5. Add Adapter MCP Provisioning

  • Add adapter transport capability metadata.
  • Add small AgentExecution transport state that records the selected delivery.
  • Add adapter-owned MCP client config materialization.
  • Pass ephemeral MCP access data into launch preparation.
  • Fail launch when the selected delivery is mcp-tool and MCP cannot be provisioned.
  • Use stdout-marker delivery only when the execution selected stdout markers before launch.

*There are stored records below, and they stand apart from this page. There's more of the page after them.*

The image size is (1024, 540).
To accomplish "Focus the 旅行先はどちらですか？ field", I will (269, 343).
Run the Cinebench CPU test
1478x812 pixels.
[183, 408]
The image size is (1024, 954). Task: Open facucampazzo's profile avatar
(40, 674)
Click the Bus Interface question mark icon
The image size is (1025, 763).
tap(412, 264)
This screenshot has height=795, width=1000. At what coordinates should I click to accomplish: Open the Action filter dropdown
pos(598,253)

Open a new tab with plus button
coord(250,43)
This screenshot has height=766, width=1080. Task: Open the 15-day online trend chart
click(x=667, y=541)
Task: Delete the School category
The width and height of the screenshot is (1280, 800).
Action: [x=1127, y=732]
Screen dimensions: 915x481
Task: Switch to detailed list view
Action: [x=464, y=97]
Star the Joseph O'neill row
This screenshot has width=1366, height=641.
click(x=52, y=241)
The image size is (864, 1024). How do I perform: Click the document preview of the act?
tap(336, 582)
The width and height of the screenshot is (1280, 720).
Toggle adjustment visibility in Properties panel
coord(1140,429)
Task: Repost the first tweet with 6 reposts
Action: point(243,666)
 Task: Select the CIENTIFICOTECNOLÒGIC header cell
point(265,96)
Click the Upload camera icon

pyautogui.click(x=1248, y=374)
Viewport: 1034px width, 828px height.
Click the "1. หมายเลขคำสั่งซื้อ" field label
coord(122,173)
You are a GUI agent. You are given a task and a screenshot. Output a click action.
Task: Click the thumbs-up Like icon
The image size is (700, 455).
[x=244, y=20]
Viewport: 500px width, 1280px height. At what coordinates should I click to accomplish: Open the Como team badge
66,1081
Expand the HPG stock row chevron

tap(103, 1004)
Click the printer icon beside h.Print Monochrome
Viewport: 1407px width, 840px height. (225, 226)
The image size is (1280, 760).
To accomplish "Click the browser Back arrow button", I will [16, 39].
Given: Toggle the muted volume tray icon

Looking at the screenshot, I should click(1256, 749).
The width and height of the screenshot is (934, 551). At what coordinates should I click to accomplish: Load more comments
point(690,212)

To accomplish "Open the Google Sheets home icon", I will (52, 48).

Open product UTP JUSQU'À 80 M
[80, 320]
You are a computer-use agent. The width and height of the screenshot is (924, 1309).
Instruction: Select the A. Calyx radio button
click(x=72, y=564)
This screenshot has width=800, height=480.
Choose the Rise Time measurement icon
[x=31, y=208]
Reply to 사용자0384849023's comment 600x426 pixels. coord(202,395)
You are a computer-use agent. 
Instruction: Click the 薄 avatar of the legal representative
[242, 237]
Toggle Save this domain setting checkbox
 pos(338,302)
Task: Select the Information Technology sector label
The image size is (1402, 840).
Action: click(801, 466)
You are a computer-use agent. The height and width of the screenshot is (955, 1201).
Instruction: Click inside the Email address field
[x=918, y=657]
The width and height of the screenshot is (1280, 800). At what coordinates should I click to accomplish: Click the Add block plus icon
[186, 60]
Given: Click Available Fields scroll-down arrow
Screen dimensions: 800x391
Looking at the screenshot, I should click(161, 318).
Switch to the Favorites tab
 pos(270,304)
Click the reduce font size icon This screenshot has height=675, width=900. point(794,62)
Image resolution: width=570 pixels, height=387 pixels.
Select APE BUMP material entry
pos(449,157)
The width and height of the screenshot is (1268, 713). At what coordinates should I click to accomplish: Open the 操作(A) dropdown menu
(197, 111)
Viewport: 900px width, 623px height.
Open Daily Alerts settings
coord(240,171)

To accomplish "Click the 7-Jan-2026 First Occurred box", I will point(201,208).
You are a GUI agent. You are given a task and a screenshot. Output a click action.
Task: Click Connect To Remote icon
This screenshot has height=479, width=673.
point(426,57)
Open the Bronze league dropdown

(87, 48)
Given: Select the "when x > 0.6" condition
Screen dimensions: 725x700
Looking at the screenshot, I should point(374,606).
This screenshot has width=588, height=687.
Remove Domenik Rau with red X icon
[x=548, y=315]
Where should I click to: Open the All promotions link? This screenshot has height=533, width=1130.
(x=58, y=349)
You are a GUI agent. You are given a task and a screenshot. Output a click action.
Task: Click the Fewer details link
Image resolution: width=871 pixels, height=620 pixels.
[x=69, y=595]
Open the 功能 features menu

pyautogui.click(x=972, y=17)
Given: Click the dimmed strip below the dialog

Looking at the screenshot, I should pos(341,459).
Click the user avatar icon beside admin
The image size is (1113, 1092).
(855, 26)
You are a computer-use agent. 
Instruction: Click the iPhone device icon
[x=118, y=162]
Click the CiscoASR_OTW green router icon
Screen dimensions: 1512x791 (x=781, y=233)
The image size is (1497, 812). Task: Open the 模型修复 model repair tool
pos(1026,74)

6. Add Optional CLI Bridge

  • Add a open-mission mcp connect bridge only if needed by the first supported adapter.
  • The bridge connects to the daemon-owned open-mission-mcp service.
  • The bridge does not own schemas, policy, Entity state, or workflow behavior.

7. Remove Conflicts

  • Remove obsolete server-name references if any appear.
  • Remove singular delivery descriptor usage.
  • Remove MCP schema copies.
  • Remove compatibility aliases and fallback provisioning branches.
  • Remove any MCP handler that applies workflow changes directly.

Validation Plan

Minimum tests:

  • AgentExecution signal descriptor schema accepts deliveries with stdout-marker and mcp-tool.
  • Old singular delivery is rejected.
  • Protocol descriptor exposes open-mission-mcp metadata only when MCP delivery is present.
  • MissionMcpServer starts and stops with daemon lifecycle.
  • MissionMcpServer registers per-execution access and materializes only descriptor-allowed tools.
  • MCP tool calls validate against canonical Agent signal payload schemas.
  • MCP tool calls route to the same observation policy path as stdout markers.
  • Duplicate event ids return replay-aware acknowledgements without repeating policy, Entity event, workflow, or AgentExecution state effects.
  • Unknown execution, final execution, wrong token, unsupported tool, invalid payload, and oversized payload calls are rejected.
  • Adapter capability tests distinguish supported transports, preferred transport, and provisioning features.
  • Selected-delivery tests show MCP-capable adapters can still select stdout markers for launch modes or runtime constraints that require them.
  • Adapter provisioning fails launch when the selected delivery is mcp-tool and MCP access cannot be created.
  • Stdout-marker executions launch with stdout-marker descriptors and no MCP access record.

Run at minimum:

pnpm --filter @flying-pillow/open-mission-core check
pnpm --filter @flying-pillow/open-mission-core test
pnpm --filter @flying-pillow/open-mission-core build
pnpm --filter @flying-pillow/open-mission check
pnpm --filter @flying-pillow/open-mission build

Constitutionality Checklist

  • Clear owner: AgentExecution owns signal schemas, descriptors, observations, idempotency, and launch coordination; MissionMcpServer owns MCP ingress; AgentAdapter owns provider config translation; AgentExecutionRegistry owns active lookup and process-handle plumbing.
  • DRY: MCP uses AgentExecution signal schemas and descriptors directly.
  • OOD: behavior lives in named Entity, adapter, registry, or daemon runtime classes.
  • Contract-first: tool calls, descriptors, access records, and acknowledgements are schema-backed.
  • Repo-native: no per-execution secrets in tracked files.
  • Provider-neutral: Mission core does not import provider-specific MCP config assumptions.
  • Greenfield: no aliases, compatibility exports, or fallback provisioning branches.
  • Deterministic: tests cover schema, lifecycle, routing, idempotency, and launch failure behavior.